Last time we discussed the most popular usability concerns for enterprise-scale monitoring. This time around I’ll introduce you to a great time serious database tools and data management tools that are highly-configurable, which can help you avoid these types of situations altogether, thus ensuring that your company is always online.
Given that even minutes of downtime can cost your business so much, you have to design systems that are Highly Available. The last thing you want in a troubled data-center is to have your monitoring tools go offline as a consequence of some unknown cause.
Enterprise-Scale Monitoring: High Availability Via Replication
So let’s begin by discussing how the GigaSpaces XAP in-memory data grid can be configured to use InfluxDB, an open source platform for managing time-series data at scale.
InfluxDB provides configurable, built-in resiliency. By choosing a replication factor and fronting the installation a load balancer, you can choose the level of resiliency that matches your business requirements.
In highly-regulated environments (PCI, HIPPA, and financial services), it may be necessary to retain large series of observations. Where business needs are less stringent, you may be able to get away with less retention.
Time series databases allow you to decide how much data to retain.
As new data arrives at your Influx endpoint, old data is expunged. The effect of this is that by choosing the size of the sliding window and replication factor, you can decide the level of investment for you.
Taken together, configurable time windows and replication parameters allow you to determine the amount of investment to apply to the problem.
A Real-World Example
Now let’s turn our attention to a reference customer, a very large e-commerce business. They use XAP’s Premium Edition datafabric to host multiple low-latency, high-throughput applications that are critical to their operations.

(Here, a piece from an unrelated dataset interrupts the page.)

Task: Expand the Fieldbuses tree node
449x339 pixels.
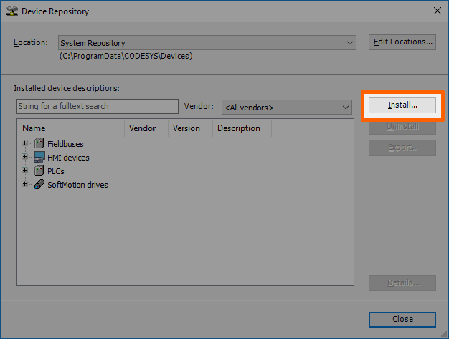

For this business, uptime is an existential concern.
To give a sense of the scale of their operations, 10s of terabytes of data are under management in redundant datacenters running on about 150 physical servers.
For purposes of this example, we will focus on inventory management, barcode, and customer cart applications.
Most real-world applications have specific runtime profiles.
For example, if you’re running an inventory management system, the behavior will be read-mostly, with particular interest paid to Sku count updates, where row-level locking is a concern.
In this case, a custom metric around “hot Sku” contention can be monitored as a KPI.
Nifty, right? But it gets even better.
Once required metrics have been identified and stored, we need to make operational use of them. XAP provides simple, customizable visualizations.
Provide Smart Dashboards to Get Metrics
By integrating Grafana, you can provide smart dashboards from which to slice and dice all of the important metrics, including your KPIs. You can use it to interpret XAP metrics and create graphs that are fully interactive and editable.
You won’t need any expensive software or multiple programs to get the job done — simply build dashboards that match your application architecture.
XAP Hosts Dashboard
XAP is deployed on hosts: physical, virtual or on the cloud. So we represent host metrics in a Hosts dashboard. The rationale for this is that certain metrics – OS swap, CPU %, network traffic – don’t make much sense in a cluster-wide or aggregated context. They apply to at most one host.
The following XAP hosts dashboard has 6 panels. Each line in the graphs corresponds to a single host (of which there are 44). Hovering over anyone with your pointer brings up more information about the measurement. In all cases displayed in this post, we’re representing a 3-hour moving average.
Now let’s model an operational use case and see how it works in real time.
If the system were to rebalance after an unplanned VMotion event, it’s possible that redistributed workloads might be moved to a given host already performing a more or less constant amount of work. We would expect an increase in host resource usage (CPU and/or RAM, depending upon the nature of the added workload).
So we look at the hosts dashboards. We see an increase in CPU here, but at 80%, it’s likely to remain stable enough for our Ops folk to rebalance.
XAP Activity Dashboard
The next thing to look at would be application performance. We collect all XAP API call metrics in a XAP Activity Dashboard.
Since the Inventory Service is the most mission critical in case of system downtime, we’ll concentrate on that. We have reason to be worried, because one of the Inventory Service Processing Unit Instance is collocated with two Customer Cart Instances.
As mentioned earlier, inventory applications inherently contend for SKU number access, particularly at time of update (when an item is sold).
So we look at read calls, update calls and their ratios. Since this system was intensively performance tested ahead of time, we know in advance the maximum throughput for the inventory subsystem.
Then we verify that the database mirror redolog is not growing too fast to stay up until resolution.
Again, redolog growth has been measured in advance, so we’re here to verify what we knew already.
XAP Services Dashboard
Finally, we want to check that core XAP services and systems are functioning appropriately. Our final dashboard collects XAP Framework metrics:
Taken together, XAP Premium Edition integration with InfluxDB and Grafana tool integrations provide a turn-key solution to your monitoring needs.
This allows you to do a Cost Benefit Analysis at design time to determine the most dollar-efficient configuration sufficient to meet your business SLAs.
Other benefits include downtime reduction, licensing cost reduction, and continuous system status visibility. Plus, you decide which bits are most meaningful for your business.